--- begin Records for the task ---
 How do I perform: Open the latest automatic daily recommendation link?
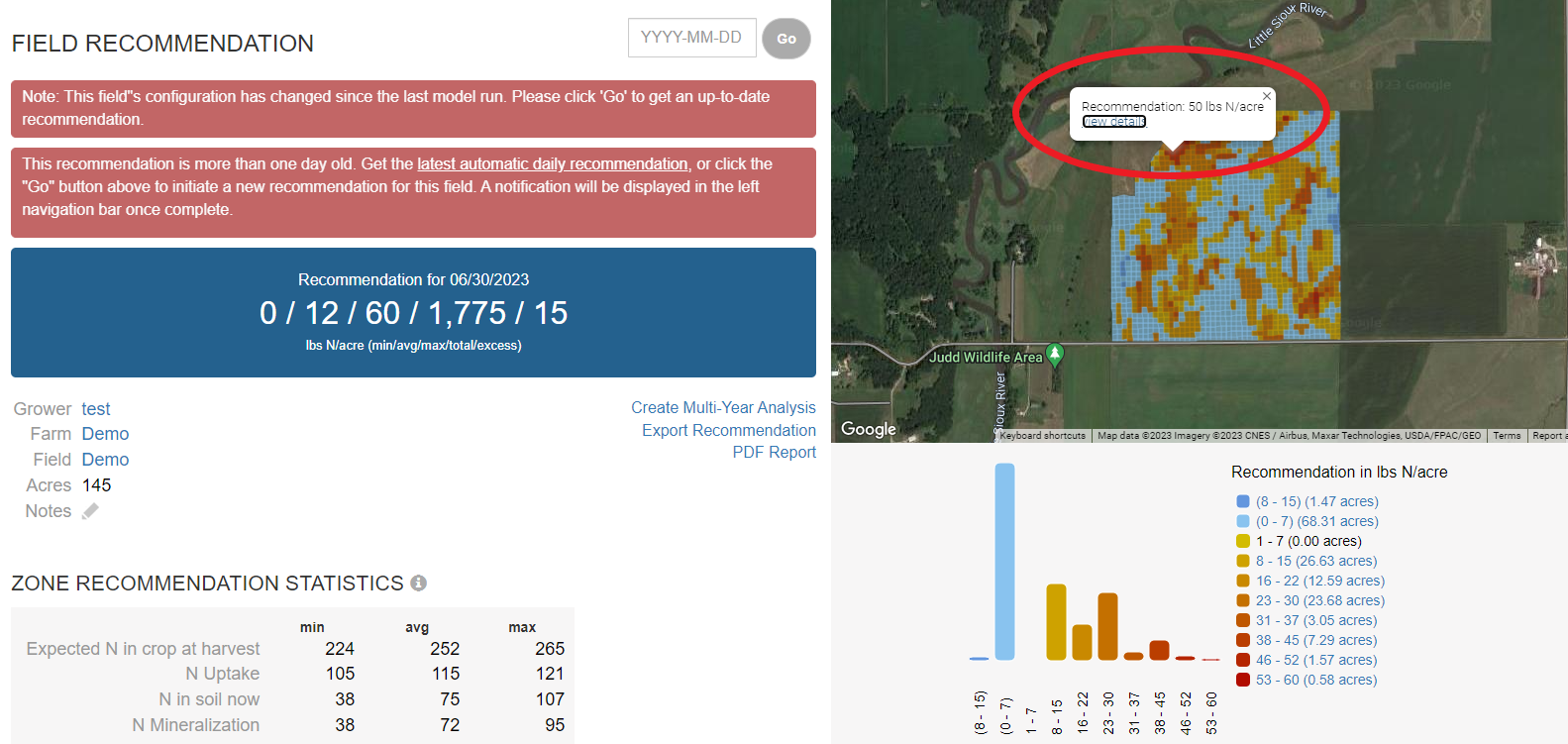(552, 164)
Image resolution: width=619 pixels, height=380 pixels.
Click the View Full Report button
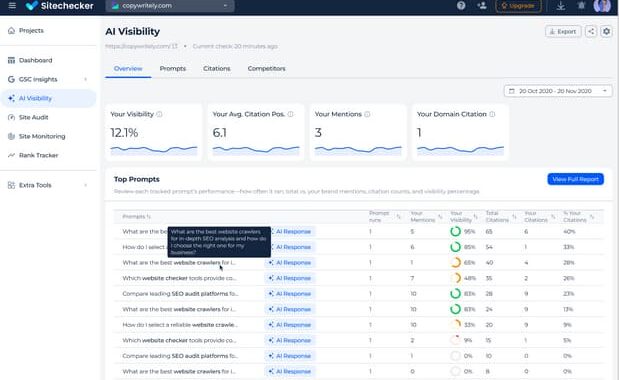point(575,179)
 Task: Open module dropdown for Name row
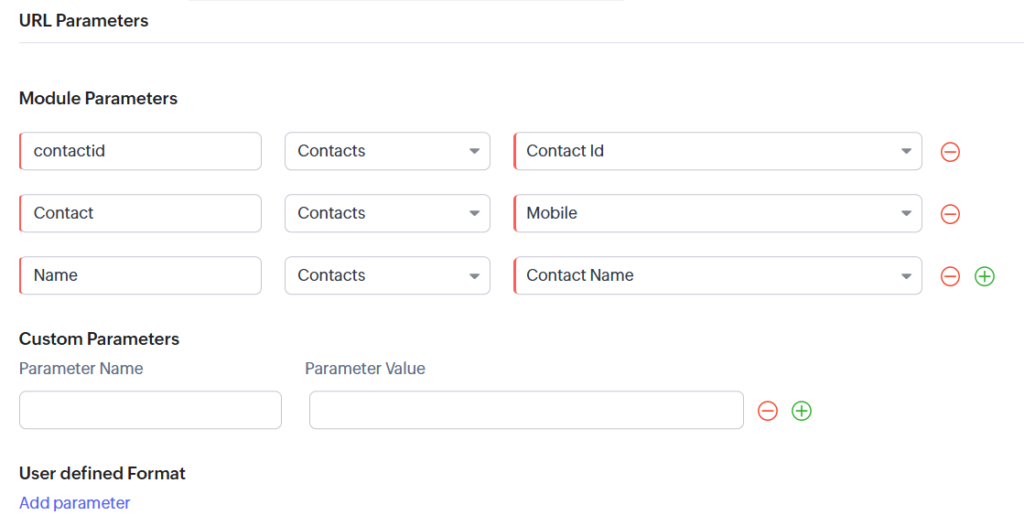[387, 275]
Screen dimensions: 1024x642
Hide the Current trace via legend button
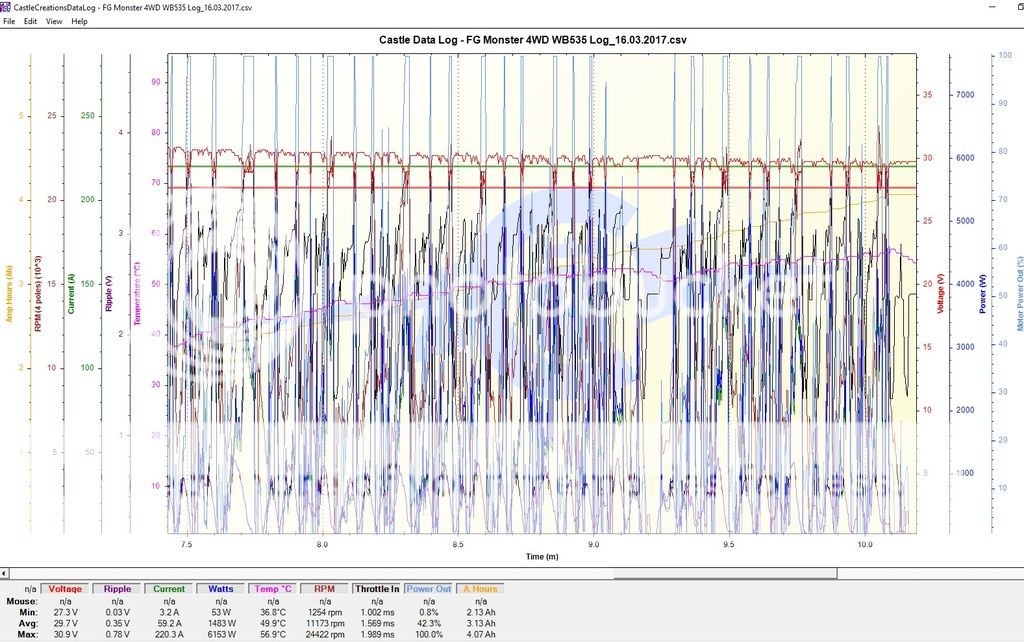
--- end Records for the task ---
▶ [Direction]: Could you copy out, word for word, everything in the records from the line containing "Image resolution: width=619" down to the end, leaving the pictures out?

▶ [Answer to this exercise]:
Image resolution: width=619 pixels, height=380 pixels.
Click the View Full Report button
point(575,179)
 Task: Open module dropdown for Name row
[387, 275]
Screen dimensions: 1024x642
Hide the Current trace via legend button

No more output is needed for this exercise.